■ Task: Go on with the passage about building the Alexa skill code, starting right after its last sentence.

■ Passage to read:

(begin)

These files will be supplied to the Alexa service later as well.
The skill code is made up of two primary files: index.js
and AlexaSkill.js
. AlexaSkill.js
is simply the same as the provided sample - no changes necessary.
index.js
needs to require AlexaSkill.js
. Mine also imports the features.js
file generated earlier, the data.json
file and a module I called createResponse.js
that we'll discuss in a bit.
var AlexaSkill = require('./AlexaSkill'),
features = require('./features'),
data = require('./data/data'),
createResponse = require('./createResponse');
Let's look at the primary intent method called CanIUseIntent
(note: I won't look at the help, cancel or other intents as the only thing different from the sample is the text of the response for help).

(end)

Dataset entries
(begin)

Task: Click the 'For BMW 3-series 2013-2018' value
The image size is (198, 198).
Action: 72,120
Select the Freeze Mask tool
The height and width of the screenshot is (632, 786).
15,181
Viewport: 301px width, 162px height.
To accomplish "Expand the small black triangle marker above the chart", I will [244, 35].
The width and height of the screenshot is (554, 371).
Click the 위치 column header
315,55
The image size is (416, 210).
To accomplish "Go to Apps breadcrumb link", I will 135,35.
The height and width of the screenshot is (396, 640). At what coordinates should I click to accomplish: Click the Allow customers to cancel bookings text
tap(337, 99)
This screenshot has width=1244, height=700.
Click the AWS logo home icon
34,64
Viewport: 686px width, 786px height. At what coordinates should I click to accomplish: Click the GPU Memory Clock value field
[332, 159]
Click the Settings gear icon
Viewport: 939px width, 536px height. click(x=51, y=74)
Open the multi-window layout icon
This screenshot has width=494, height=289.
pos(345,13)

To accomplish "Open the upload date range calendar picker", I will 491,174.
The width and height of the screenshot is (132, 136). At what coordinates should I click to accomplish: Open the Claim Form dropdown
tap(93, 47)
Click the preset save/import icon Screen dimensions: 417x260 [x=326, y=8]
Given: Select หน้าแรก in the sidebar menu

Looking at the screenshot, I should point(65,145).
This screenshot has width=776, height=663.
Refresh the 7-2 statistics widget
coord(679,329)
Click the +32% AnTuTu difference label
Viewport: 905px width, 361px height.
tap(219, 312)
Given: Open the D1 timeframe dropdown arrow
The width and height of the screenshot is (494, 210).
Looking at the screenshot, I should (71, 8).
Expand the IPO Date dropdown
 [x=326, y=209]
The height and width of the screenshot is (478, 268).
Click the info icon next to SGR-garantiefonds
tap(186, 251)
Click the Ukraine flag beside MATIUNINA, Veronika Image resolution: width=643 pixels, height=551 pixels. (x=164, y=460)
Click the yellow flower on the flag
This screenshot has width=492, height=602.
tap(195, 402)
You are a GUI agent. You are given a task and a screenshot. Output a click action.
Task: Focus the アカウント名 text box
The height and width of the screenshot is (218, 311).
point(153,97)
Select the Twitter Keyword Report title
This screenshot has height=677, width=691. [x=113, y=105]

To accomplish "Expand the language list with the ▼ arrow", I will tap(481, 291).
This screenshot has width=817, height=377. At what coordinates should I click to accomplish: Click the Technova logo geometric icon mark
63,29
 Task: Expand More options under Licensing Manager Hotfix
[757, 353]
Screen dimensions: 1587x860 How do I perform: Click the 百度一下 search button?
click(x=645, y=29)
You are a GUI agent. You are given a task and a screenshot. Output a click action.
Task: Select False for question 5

(end)

■ Task response:
"CanIUseIntent": function (intent, session, response) {
var featureSlot = intent.slots.Feature,
featureName;
if (featureSlot && featureSlot.value){
featureName = intent.slots.Feature.value.toString().toLowerCase();
}
var cardTitle = "Can I use " + featureName,
feature = features[featureName],
featureResponse,
speechOutput,
repromptOutput;
if (feature == undefined) {
featureResponse = "I'm sorry, I currently do not know the feature for " + featureName + ".";
}
else {
featureResponse = createResponse(data,data.data[feature]);
}
speechOutput = {
speech: featureResponse,
type: AlexaSkill.speechOutputType.PLAIN_TEXT
};
response.tellWithCard(speechOutput, cardTitle, feature);
}
The code here is relatively simple. First, I get the value that is passed by the custom slot type, which is available as intent.slots.Feature
(remember, I gave it the name Feature
within the intent schema). This value is used to search for a matching key in the features.js
file I generated earlier. Assuming it does find a match, I pass this data to a createResponse()
method that will return the text of our response. This is where things get slightly more complicated.
There are two parts to turning Can I Use data into a spoken language response. The first is determining what we want to return. There is a lot of data about various browser versions, which makes sense given the support table that Can I Use is known for. However, this does not make sense for a spoken response.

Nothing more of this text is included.